特定調停後の過払い金返還できるか?

特定調停でやることは大きく2点です。

 

「利息制限法」に基づいて利息の引き直しを行うことと、残債があれば3年以内の返済計画をたてることです。

 

つまり、特定調停をした段階で過払い金請求(利息の引き直し)を行っています。

 

では、完全に過払い金の請求はないのかというと例外もあります。

 

たとえば、5社の貸金業者と取引があり、特定調停をしたことによって4社は過払い金により借金がゼロになり、1社が残った借金を返済した。

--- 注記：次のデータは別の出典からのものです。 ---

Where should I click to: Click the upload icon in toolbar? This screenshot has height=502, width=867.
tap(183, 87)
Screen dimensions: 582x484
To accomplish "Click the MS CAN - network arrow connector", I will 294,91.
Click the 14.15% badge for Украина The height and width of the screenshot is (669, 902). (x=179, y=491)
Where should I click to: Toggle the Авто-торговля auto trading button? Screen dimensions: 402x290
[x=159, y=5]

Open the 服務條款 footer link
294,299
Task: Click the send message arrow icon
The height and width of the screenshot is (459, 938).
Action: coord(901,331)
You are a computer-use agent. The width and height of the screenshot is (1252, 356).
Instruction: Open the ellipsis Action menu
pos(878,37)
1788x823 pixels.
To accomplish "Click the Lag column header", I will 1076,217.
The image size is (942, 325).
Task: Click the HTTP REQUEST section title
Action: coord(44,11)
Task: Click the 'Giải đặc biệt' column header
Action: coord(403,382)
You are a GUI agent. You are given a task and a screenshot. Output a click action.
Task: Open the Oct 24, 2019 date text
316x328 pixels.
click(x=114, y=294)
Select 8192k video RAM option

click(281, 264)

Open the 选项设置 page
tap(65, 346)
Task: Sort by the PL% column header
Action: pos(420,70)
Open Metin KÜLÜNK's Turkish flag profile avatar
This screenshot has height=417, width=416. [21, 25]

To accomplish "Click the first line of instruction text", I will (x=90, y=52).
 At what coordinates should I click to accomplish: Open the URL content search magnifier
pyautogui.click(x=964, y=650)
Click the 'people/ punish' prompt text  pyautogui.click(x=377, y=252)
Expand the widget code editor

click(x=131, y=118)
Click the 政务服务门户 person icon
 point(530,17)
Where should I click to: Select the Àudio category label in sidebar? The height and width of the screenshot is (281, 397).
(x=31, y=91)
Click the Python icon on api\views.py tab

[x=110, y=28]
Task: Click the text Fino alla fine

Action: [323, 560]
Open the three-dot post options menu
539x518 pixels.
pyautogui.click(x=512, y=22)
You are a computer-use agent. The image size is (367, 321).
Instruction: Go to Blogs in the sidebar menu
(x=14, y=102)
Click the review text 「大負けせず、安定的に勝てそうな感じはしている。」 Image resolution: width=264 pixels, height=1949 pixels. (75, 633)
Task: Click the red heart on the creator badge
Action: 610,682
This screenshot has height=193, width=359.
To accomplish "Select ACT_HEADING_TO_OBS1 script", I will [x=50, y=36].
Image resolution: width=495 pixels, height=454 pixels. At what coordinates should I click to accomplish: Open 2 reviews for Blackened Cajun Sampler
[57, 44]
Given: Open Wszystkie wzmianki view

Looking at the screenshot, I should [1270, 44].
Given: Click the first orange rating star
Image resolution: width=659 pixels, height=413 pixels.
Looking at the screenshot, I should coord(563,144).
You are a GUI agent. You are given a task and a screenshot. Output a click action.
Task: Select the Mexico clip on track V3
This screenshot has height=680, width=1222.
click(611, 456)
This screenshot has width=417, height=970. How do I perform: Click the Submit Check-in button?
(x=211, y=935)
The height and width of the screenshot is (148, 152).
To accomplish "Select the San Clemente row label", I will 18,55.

という場合、この借金が0になった4社は過払い金の金額が借金の額より多かった、もしくは同じだったと考えられます。

 

つまり、過払い金が100万円あり、借金の額が50万円だった場合は、本来あと50万円もらえるはずなんです。

 

おそらく借金の額と過払い金の額が同じということはかなり可能性は低いので大概は過払いの額の方が多いと思われます。

 

では、この金額を時効(最後の支払いから10年)になっていなければ請求できるのかといいますと調停の調書記載内容によります。

 

いわゆる判決内容によるということですね。

費用やかかる時間を考え専門家相談をおすすめ

調書の下の方に「債務無し」と記載があれば、貸金業者からみると取り立てる借金がなくなったことを意味します。

 

ただし、お金を借りていた貴方からみると貸金業者への債権(過払いの請求)が無くなったというわけではありませんので過払い請求ができます。

 

一方、「債権債務無し」と記載があれば借金もなくなったけど、過払い金を請求する権利もなくなった事を意味しますので過払い請求はできません。

 

ただし、もし過払い金請求ができる状況であったとしても、貸金業者はすんなり認めず裁判になるでしょうから、費用やかかる時間と過払い金額の損得をよく考えてすすめることをおすすめします。